- _Data extract_
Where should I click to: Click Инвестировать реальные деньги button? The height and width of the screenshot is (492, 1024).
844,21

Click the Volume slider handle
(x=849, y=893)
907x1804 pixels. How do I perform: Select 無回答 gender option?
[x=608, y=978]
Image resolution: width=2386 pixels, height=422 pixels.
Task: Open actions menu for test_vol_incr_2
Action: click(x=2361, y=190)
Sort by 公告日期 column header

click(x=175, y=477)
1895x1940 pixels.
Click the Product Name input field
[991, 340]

- _What is asked_
Reproduce all of the entries above word for word, with nothing added or left out.

- _Completed task_
Where should I click to: Click Инвестировать реальные деньги button? The height and width of the screenshot is (492, 1024).
844,21

Click the Volume slider handle
(x=849, y=893)
907x1804 pixels. How do I perform: Select 無回答 gender option?
[x=608, y=978]
Image resolution: width=2386 pixels, height=422 pixels.
Task: Open actions menu for test_vol_incr_2
Action: click(x=2361, y=190)
Sort by 公告日期 column header

click(x=175, y=477)
1895x1940 pixels.
Click the Product Name input field
[991, 340]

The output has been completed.